You’ve acquired some new Magic: The Gathering cards! Exciting. But now somebody wants to trade with you. How can you tell which cards are rare and which are common?
Over the years, Wizards of the Coast has expanded Magic’s catalog system for tracking and collecting rare cards. In some cases, finding your card’s rarity is as simple as looking at a number or symbol. Want to learn more before your first trade? We’ve got you covered with this handy explainer.
How to identify rarity on cards
Magic: The Gathering cards come in four types of rarity: Common, Uncommon, Rare, and Mythic Rare. Technically, basic land cards (such as Island and Swamp) are considered “Common” but are even more prevalent than regular Common cards.
Here’s a Mythic Rare card: Ragavan, Nimble Pilferer, from the recently-released set Modern Horizons 2.
How can you tell that Ragavan is a Mythic Rare?
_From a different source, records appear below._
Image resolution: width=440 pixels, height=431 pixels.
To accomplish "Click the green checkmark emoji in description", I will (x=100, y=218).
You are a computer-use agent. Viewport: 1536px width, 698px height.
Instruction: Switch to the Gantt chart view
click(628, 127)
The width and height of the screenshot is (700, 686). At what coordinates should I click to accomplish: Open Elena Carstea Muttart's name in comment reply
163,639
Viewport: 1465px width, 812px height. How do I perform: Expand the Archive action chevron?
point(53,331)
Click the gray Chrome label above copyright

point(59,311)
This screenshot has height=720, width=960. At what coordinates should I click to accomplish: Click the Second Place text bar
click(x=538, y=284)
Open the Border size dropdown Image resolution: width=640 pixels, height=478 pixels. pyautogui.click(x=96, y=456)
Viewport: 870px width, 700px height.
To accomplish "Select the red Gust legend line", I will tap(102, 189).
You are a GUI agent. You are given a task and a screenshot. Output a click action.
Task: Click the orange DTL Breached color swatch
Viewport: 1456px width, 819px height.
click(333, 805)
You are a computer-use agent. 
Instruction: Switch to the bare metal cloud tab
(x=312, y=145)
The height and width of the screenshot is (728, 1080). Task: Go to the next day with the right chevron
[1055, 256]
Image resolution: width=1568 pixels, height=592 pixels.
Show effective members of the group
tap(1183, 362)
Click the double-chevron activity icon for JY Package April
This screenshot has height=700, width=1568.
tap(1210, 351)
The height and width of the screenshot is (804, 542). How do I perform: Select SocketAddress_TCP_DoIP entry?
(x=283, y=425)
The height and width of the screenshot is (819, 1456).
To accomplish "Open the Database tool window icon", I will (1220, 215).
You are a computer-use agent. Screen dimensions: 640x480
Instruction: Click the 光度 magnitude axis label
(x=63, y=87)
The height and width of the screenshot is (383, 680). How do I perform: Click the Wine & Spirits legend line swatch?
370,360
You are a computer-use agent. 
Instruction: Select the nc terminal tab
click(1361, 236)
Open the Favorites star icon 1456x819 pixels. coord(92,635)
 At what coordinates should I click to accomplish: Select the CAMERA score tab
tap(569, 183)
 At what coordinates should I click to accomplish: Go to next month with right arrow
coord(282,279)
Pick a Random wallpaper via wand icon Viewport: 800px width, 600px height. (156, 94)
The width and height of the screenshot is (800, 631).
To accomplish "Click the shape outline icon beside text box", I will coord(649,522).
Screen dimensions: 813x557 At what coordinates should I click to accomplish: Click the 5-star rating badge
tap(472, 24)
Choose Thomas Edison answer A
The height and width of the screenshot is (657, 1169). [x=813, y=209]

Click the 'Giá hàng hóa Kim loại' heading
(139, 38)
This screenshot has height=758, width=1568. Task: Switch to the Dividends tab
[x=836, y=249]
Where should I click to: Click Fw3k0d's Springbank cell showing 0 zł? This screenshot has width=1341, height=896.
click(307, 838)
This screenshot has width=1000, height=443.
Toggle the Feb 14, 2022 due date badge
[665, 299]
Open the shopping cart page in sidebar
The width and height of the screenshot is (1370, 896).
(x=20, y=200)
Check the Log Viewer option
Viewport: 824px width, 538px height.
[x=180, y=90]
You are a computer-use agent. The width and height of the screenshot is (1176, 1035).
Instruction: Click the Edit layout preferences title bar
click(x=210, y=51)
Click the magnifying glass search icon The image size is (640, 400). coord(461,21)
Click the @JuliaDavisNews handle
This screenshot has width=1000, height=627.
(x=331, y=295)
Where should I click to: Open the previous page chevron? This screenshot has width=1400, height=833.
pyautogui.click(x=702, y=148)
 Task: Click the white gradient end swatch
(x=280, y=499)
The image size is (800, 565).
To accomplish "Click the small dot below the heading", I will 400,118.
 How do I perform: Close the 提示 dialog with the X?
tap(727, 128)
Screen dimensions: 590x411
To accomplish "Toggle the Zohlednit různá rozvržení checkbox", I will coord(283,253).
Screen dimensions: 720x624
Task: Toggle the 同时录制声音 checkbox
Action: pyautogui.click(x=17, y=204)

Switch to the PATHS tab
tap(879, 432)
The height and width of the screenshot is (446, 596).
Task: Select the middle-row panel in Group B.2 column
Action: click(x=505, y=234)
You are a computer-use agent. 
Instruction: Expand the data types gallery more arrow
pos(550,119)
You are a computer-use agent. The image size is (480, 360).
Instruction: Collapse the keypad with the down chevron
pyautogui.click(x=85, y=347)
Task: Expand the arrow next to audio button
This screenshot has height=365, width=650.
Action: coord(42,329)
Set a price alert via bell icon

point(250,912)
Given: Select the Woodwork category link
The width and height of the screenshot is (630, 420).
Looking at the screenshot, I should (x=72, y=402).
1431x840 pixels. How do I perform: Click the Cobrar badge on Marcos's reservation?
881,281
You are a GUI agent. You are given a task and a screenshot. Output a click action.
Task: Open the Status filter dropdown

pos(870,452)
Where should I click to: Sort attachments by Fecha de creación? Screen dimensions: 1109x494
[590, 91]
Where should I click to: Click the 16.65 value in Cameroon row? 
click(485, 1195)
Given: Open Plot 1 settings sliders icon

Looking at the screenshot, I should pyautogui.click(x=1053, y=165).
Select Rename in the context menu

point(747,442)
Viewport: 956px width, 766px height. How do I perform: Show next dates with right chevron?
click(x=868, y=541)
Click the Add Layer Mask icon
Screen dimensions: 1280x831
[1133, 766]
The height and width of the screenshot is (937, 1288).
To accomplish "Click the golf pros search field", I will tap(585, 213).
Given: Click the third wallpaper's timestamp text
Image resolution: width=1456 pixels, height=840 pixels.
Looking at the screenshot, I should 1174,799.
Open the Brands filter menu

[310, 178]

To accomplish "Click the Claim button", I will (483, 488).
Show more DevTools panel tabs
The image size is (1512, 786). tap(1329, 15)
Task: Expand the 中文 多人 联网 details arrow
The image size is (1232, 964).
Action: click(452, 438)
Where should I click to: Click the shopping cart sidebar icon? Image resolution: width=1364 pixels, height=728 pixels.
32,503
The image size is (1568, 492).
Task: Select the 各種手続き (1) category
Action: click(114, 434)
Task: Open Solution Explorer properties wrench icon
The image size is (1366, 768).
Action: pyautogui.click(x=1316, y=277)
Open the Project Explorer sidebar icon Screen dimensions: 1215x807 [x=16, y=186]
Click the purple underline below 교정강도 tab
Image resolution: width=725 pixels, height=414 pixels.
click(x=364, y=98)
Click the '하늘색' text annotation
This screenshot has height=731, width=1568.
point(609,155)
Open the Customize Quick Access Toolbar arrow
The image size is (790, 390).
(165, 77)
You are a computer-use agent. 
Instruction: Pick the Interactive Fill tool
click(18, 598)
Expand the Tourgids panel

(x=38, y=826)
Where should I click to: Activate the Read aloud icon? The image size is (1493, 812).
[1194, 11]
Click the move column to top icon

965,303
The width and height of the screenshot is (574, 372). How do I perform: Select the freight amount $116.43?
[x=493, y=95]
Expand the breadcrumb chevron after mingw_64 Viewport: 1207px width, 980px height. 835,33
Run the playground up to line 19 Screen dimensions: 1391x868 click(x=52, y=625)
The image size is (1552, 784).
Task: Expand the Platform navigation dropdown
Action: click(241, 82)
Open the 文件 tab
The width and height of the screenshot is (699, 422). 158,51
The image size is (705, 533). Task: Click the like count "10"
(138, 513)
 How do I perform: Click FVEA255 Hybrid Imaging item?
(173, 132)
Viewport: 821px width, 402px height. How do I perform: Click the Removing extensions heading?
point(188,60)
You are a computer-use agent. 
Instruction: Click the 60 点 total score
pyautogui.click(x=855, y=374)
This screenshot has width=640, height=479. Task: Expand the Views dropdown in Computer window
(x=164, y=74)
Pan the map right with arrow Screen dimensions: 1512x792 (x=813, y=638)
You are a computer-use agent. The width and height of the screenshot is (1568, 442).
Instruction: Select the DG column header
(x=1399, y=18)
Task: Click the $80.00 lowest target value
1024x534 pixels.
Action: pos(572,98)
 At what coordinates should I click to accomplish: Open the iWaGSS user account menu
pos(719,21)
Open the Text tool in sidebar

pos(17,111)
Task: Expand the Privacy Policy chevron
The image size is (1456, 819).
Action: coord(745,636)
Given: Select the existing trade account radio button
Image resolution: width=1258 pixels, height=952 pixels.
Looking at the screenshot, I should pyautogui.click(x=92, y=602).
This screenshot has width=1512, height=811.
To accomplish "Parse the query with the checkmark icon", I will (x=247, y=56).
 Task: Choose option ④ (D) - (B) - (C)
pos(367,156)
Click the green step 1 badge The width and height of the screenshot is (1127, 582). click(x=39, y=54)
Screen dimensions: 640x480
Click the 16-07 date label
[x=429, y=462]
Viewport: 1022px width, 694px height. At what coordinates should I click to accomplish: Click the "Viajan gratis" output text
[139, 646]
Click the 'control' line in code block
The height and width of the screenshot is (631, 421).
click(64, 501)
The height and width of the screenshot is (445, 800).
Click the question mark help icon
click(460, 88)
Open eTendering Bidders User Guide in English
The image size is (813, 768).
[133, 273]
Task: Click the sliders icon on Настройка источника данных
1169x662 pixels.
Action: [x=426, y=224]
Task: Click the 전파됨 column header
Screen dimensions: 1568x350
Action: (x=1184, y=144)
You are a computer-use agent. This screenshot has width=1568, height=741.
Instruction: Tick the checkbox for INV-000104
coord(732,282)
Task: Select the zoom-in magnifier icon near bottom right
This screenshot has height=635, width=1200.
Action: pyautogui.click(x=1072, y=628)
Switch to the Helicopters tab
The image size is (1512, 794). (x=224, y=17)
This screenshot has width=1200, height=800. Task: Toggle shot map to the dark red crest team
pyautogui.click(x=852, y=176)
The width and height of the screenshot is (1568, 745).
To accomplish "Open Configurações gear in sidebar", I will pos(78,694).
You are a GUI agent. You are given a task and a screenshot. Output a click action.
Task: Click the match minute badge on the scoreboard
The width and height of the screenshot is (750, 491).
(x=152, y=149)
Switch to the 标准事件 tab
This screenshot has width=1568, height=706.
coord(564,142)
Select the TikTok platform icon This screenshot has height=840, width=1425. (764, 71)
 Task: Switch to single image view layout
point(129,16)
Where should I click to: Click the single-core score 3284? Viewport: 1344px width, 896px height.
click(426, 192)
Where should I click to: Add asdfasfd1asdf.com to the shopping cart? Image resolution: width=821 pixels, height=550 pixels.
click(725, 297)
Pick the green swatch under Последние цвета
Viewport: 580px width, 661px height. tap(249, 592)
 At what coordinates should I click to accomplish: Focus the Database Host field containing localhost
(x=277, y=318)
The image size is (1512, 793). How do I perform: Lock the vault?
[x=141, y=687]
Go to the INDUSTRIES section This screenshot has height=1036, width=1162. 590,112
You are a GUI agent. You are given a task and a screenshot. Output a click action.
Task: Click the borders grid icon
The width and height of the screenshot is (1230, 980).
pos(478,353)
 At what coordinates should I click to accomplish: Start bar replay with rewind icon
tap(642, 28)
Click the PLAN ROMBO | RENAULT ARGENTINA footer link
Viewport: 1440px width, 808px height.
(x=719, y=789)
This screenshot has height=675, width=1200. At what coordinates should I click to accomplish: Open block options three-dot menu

Magic: The Gathering cards printed since the 1998 expansion Exodus include a color-coded expansion symbol in the center right of the card that indicates its rarity. Here is what each of the four colors of the expansion symbols look like, with Common black, Uncommon silver, Rare gold, and Mythic Rare orange/rose gold.
Mythic Rares were added to the game in 2008’s expansion Shards of Alara—before then, cards were only Common, Uncommon, or Rare. The first printing of Opt, from the 2000 expansion Invasion, also has a black expansion symbol to indicate it is Common.
There are also “premium” versions of cards, which appear in booster packs at much lower frequency than regular versions. These premium versions can have different rarity than their regular versions—this Opt from the Strixhaven Mystical Archive is Uncommon (with silver expansion symbol) even though regular versions of Opt are Common.
Still confused? If you’re playing with new cards, then don’t worry. Wizards of the Coast introduced a new way to track your cards’ rarity with the M15 Core Set in July 2014.
If you look carefully at the bottom of these newer cards, you will see two sets of numbers divided by a slash, followed by a letter.
Those numbers are the collector number of the card within its set (Opt was card 59 out of 274 in the M21 Core Set). The letter is the rarity: C, U, R, or M. This way, even if you cannot recognize the color of the expansion symbol, you can still check the rarity on the card itself.
If you’re still unsure, search your card’s name using the Gatherer to figure out its rarity. This is a great way to keep track of your older cards, especially if they were released prior to 1998.